Daehwa Kim, Keunwoo Park, Geehyuk Lee

CHI 2021

Honorable Mention Award


Handheld controllers are an essential part of VR systems. Modern sensing techniques enable them to track users’ finger movements to support natural interaction using hands. The sensing techniques, however, often fail to precisely determine whether two fingertips touch each other, which is important for the robust detection of a pinch gesture. To address this problem, we propose AtaTouch, which is a novel, robust sensing technique for detecting the closure of a finger pinch. It utilizes a change in the coupled impedance of an antenna and human fingers when the thumb and finger form a loop. We implemented a prototype controller in which AtaTouch detects the finger pinch of the grabbing hand. A user test with the prototype showed a finger-touch detection accuracy of 96.4%. Another user test with the scenarios of moving virtual blocks demonstrated low object-drop rate (2.75%) and false-pinch rate (4.40%). The results and feedback from the participants support the robustness and sensitivity of AtaTouch.

Sensing Principle


A radio-frequency wave is partially transmitted and reflected when the impedance of its transmission medium suddenly changes. The ratio of the reflected power to the incident power is called return loss. When a radio-frequency wave is fed to an antenna, we can obtain the return loss of the antenna due to the sudden impedance change between a signal source and the antenna. A vector network analyzer (VNA) is used to measure the antenna parameters, including return loss. The signal source of a VNA transmits highfrequency waves to an antenna through a device under test (DUT) port of the VNA.

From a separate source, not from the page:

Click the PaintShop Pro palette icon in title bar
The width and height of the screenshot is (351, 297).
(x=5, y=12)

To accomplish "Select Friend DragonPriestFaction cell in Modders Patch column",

We leverage the impedance change of an antenna when electromagnetically coupled with human fingers. When a high-frequency AC signal flows to an antenna, an electromagnetic field is induced (left figure). The human body is electrically conductive at radio frequency. Therefore, the electromagnetic field induces a current in the fingers near the antenna when fingers are aligned to the electric field of the antenna (arrows in Figure 2 left). Owing to the inductance components in the antenna and the fingers (right figure), their impedance is mutually coupled. As the pinching fingers are closed or opened, the capacitor component in the hand changes. This impedance change by the finger touch state subsequently changes the antenna return loss.

Prototype and Example Scenarios

We built prototypes using a VNA, custom antenna. Our final version is built with 3D printed model.

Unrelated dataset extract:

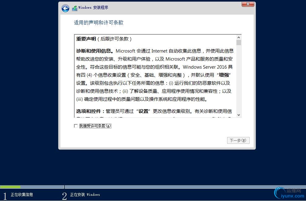Click the iyunv.com watermark logo
The height and width of the screenshot is (201, 306).
[x=290, y=194]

A user can grab objects with minimum effort with AtaTouch because AtaTouch can detect a small gap between fingers; a user does not have to open fingers widely. The difference between vision-based methods and AtaTouch is somewhat similar with resistive touchscreens and capacitive touchscreens. Resistive touchscreens require force to use and capacitive touchscreens don’t. This improvement enhanced the usability of touchscreens and touch interactions could flourish based on the technology. We think AtaTouch is on a similar path with capacitive touchscreens because it significantly reduces the effort of finger tapping. We hope Atatouch could open new possibilities for hand-based VR interactions.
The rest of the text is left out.